**Texto fornecido**
>>

Rhaenyra e Alicent: Por que você deveria apoiar os Pretos na guerra de A Casa do Dragão?
Rhaenyra e Alicent: Por que você deveria apoiar os Pretos na guerra de A Casa do Dragão?
Rhaenyra Targaryen é o lado certo dessa história e você deveria apoiá-la
A Casa do Dragão trouxe para o live-action a história de um período importante da história dos Targaryen: os eventos que ficariam conhecidos como a Dança dos Dragões, e seriam o início do fim da grande dinastia que unificou os Sete Reinos. O impacto dessa história é sentido mesmo muitos anos depois, preparando o terreno para os eventos de Game of Thrones e das Crônicas de Gelo e Fogo, obra de George R. R. Martin adaptada na série.
Apesar de tecnicamente ser uma disputa entre Rhaenyra Targaryen e seu meio-irmão, Aegon, na realidade o centro deste conflito a coloca contra Alicent Hightower, a segunda esposa de seu pai. As duas conquistam apoiadores para suas respectivas causas, que ficam conhecidos como os Pretos e os Verdes – e, neste artigo, apresento os motivos pelos quais Rhaenyra é o lado certo da história e deveria contar com o apoio à sua causa.
Vale destacar que, aqui, levaremos em consideração somente a série. Isso porque, apesar de baseada na obra Fogo & Sangue, a produção da HBO conta com diversas divergências e deve ser considerada separadamente do livro de Martin.
A herdeira declarada
Não dá para falar sobre o direito de Rhaenyra ao Trono de Ferro sem começar pelo ponto principal: ela é a herdeira declarada por Viserys I. O rei escolheu sua filha mais velha para sucedê-lo mesmo quando tinha outros herdeiros possíveis, indo contra a tradição para escolher a melhor opção para governar depois de sua morte.
A decisão, inclusive, recebeu apoio do próprio Otto Hightower, que posteriormente mudou de ideia simplesmente pela ambição egoísta de querer colocar o próprio sangue no trono. Rhaenyra foi reconhecida como herdeira legítima e uma futura boa governante, e isso só foi deixado de lado quando não era pessoalmente conveniente para aqueles que a apoiaram, e não por alguma falta da parte dela.
Vale lembrar, inclusive, que lordes de todas as casas dobraram o joelho e juraram lealdade à princesa quando chegasse a hora de ela se tornar rainha. Rhaenyra não está tomando o direito de ninguém, simplesmente lutando pela herança que foi dada a ela de modo legítimo e reconhecido pelos grandes poderes do reino. Mesmo após o nascimento de seus meio-irmãos homens, o rei Viserys I a manteve como herdeira, se mostrando firme em sua decisão e provando que ela não foi fruto de um mero capricho. Da mesma forma, as promessas e juramentos feitos por todos os poderes do reino não deveriam ser esquecidos quando convém simplesmente por ela ser mulher.

<<

**Entradas extraídas**

>>

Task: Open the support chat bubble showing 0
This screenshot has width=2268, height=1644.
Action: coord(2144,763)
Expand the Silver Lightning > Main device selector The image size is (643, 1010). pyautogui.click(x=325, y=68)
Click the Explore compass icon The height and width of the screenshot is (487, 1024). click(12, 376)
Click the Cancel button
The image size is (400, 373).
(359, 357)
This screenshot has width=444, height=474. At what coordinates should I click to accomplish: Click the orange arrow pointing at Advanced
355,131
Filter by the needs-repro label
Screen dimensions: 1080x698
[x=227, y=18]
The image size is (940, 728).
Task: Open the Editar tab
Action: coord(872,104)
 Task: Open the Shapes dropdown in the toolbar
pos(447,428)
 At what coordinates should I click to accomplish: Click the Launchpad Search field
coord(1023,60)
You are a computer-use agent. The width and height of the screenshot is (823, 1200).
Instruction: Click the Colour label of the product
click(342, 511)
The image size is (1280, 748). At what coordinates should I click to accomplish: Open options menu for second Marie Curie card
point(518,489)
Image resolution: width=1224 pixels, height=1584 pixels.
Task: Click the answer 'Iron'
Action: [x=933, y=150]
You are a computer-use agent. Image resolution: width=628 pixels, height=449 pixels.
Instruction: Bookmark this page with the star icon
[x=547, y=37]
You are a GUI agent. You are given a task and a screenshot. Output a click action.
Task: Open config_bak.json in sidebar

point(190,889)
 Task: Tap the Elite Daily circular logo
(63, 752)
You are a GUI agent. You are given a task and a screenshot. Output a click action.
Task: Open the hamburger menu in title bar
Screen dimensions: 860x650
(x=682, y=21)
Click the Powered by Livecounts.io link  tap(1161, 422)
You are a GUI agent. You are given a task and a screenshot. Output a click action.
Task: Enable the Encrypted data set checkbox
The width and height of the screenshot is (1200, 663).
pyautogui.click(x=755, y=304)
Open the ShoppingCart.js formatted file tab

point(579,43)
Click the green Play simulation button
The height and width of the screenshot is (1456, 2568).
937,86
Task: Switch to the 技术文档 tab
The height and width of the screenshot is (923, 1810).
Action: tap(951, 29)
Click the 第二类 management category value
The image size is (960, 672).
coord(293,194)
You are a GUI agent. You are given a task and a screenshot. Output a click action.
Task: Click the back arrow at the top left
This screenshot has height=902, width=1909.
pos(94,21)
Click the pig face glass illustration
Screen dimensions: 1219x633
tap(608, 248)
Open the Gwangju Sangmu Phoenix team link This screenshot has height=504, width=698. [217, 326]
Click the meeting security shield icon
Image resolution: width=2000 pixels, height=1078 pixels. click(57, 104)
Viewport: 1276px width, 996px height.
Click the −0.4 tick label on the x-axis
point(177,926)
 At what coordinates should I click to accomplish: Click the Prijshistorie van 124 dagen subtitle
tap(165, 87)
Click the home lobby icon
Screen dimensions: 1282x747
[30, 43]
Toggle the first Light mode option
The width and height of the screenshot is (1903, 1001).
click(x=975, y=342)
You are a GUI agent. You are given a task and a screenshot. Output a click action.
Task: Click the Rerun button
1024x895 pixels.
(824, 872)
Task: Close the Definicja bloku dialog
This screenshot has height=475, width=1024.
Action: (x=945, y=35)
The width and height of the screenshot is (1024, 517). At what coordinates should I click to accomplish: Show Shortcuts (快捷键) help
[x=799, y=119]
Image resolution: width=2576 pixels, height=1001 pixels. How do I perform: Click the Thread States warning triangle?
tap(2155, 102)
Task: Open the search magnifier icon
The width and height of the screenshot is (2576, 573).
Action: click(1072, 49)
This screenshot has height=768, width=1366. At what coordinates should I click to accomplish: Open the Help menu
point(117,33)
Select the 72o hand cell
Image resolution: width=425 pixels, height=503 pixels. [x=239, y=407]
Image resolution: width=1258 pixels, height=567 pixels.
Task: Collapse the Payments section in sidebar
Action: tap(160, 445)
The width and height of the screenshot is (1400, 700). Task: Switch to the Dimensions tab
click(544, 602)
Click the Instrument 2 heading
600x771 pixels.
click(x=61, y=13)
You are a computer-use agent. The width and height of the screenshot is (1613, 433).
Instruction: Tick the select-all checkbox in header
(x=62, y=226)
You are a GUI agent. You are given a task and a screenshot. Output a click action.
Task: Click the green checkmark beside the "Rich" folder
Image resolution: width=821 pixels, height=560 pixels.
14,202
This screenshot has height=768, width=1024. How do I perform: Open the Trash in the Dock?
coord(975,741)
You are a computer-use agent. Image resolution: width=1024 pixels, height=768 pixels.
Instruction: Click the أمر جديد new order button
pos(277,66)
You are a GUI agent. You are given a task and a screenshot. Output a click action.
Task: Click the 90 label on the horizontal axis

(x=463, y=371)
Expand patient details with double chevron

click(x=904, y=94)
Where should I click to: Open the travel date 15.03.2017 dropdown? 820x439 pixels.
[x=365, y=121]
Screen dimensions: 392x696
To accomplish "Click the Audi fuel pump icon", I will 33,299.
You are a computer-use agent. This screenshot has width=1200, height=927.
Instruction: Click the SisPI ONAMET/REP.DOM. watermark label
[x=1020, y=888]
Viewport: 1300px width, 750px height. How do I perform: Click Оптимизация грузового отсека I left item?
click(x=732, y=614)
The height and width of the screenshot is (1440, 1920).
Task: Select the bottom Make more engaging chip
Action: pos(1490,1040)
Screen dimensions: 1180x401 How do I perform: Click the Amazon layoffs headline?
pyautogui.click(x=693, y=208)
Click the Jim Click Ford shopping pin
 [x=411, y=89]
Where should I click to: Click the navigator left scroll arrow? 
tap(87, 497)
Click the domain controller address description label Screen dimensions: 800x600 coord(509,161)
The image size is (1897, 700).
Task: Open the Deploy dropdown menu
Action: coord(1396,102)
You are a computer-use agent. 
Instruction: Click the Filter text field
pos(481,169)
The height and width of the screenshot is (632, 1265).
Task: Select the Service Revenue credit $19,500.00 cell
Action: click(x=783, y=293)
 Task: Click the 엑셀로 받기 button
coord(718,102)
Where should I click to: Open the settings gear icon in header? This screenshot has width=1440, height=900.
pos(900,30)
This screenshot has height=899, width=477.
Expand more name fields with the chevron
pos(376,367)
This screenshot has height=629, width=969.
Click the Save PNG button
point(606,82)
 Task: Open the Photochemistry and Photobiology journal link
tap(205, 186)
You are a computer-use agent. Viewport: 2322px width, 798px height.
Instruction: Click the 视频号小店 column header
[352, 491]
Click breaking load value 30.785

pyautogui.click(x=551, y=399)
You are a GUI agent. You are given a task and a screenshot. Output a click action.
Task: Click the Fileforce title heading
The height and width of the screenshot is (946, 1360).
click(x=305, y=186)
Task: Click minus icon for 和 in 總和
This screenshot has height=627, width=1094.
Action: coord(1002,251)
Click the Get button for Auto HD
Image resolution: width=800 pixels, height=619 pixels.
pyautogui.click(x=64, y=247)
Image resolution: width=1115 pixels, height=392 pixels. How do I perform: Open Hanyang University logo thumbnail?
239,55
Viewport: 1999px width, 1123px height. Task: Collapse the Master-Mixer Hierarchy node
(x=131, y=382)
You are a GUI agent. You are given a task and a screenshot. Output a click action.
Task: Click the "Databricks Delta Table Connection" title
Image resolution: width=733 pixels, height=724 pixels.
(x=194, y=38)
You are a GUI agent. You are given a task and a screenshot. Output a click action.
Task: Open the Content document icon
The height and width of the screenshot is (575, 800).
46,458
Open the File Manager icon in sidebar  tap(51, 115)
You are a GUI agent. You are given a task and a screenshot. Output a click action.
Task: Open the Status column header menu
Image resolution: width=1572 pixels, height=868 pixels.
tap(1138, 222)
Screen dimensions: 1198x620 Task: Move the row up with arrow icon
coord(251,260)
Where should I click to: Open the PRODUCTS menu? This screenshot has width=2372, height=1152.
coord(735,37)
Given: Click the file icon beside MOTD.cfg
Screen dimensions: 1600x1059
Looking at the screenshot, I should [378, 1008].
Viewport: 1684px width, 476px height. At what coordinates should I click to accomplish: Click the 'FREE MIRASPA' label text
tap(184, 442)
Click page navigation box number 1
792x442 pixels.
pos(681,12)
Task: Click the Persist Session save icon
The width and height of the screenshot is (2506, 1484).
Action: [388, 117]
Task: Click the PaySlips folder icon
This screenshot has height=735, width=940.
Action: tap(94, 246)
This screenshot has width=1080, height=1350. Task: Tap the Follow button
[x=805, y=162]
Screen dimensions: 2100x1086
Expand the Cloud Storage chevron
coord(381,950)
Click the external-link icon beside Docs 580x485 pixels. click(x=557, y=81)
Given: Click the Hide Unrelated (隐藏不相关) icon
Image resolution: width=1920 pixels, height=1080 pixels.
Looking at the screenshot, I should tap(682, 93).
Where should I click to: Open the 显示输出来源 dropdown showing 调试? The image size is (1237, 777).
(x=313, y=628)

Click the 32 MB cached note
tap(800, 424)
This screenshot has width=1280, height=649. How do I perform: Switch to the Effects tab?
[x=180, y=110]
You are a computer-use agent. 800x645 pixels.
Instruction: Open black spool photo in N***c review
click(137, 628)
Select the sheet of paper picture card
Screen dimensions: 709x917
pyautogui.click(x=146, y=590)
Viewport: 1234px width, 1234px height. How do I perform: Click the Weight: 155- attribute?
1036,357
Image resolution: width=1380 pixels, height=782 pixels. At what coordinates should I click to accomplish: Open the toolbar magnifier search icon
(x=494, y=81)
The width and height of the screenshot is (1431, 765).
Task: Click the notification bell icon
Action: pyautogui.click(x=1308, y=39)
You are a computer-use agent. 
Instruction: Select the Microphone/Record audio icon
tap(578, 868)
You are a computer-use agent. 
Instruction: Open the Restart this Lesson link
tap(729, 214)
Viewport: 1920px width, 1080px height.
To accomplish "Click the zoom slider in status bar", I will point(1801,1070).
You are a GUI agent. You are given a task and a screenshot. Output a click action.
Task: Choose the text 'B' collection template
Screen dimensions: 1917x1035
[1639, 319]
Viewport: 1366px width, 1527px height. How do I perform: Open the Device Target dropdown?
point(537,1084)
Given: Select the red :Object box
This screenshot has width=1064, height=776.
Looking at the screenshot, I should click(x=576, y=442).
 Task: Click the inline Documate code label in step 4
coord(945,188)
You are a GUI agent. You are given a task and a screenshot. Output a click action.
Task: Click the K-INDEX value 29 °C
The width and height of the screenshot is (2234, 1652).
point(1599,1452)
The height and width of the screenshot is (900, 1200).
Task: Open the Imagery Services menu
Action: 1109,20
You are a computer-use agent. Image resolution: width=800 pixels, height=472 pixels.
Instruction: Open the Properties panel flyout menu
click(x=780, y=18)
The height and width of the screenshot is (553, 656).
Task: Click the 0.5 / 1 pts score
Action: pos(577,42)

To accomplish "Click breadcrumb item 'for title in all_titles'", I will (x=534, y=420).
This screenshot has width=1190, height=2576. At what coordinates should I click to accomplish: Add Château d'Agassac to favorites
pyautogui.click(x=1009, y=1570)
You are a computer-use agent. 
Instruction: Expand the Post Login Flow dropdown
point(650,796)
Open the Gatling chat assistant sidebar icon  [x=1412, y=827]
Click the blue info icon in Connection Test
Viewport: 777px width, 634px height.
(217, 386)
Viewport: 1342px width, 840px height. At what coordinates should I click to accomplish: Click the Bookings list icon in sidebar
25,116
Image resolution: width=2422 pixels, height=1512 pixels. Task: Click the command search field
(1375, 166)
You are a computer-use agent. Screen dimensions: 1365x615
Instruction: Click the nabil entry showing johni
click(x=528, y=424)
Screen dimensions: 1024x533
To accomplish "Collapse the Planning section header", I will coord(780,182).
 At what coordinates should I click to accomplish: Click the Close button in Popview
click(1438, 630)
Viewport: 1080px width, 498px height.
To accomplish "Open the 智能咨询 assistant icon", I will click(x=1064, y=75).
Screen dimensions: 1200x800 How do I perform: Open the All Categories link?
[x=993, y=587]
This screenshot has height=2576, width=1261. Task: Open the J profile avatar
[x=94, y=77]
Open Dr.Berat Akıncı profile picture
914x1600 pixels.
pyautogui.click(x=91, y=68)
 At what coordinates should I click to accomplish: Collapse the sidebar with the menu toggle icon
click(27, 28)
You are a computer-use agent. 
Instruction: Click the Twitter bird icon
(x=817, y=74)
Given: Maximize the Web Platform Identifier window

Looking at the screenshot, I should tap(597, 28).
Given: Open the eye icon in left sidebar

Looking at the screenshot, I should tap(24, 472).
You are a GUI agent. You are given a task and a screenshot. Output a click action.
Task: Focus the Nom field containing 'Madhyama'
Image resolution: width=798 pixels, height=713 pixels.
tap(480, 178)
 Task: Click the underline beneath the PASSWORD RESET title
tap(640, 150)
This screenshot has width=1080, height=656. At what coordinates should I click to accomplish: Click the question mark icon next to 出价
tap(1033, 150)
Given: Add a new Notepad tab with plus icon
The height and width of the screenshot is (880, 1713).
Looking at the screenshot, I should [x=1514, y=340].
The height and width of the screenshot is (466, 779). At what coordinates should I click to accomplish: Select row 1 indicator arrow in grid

<<

**O que fazer**
**a.** Transcreva, do artigo sobre Rhaenyra, todo o trecho que vai de "A decisão, inclusive, recebeu" até "da parte dela.".
**b.** Segundo o artigo sobre Rhaenyra, em que obra a série da HBO é baseada?
**c.** Dê sequência ao artigo sobre Rhaenyra a partir do ponto em que ele termina.

**Resultados do exercício**
**a.**
A decisão, inclusive, recebeu apoio do próprio Otto Hightower, que posteriormente mudou de ideia simplesmente pela ambição egoísta de querer colocar o próprio sangue no trono. Rhaenyra foi reconhecida como herdeira legítima e uma futura boa governante, e isso só foi deixado de lado quando não era pessoalmente conveniente para aqueles que a apoiaram, e não por alguma falta da parte dela.

**b.** Na obra Fogo & Sangue, de George R. R. Martin.

**c.**
Alicent Hightower também defendeu que Rhaenyra seria uma boa rainha em duas ocasiões distintas, mesmo quando a relação entre as duas já estava balançada. A primeira ocorreu ainda durante a juventude delas, mas quando o príncipe Aegon já havia nascido, mostrando que mesmo Alicent acreditava que Rhaenyra cumpriria bem a função e que um homem não deveria tirar isso dela. A segunda ocorreu anos depois, no breve momento de conciliação entre as duas antes da morte de Viserys, quando a rainha consorte declarou para todos que Rhaenyra seria uma boa rainha. Não dá para apoiar os Verdes quando até a maior representante da causa fala em alto e bom som que Rhaenyra é a herdeira e melhor opção para o trono, né?
A mudança de opinião repentina de Alicent, além de ser uma traição contra os desejos do rei, a ordem estabelecida por ele, e um golpe pessoal na antiga amiga que acreditava que suas palavras fossem sinceras também tem uma base muito pouco sólida. Quer dizer que ela escutou as palavras confusas de um homem à beira da morte, sabendo que ele não estava em plena consciência e mal percebia o que acontecia à sua volta, e isso foi o bastante para renegar tudo que ele havia defendido por anos?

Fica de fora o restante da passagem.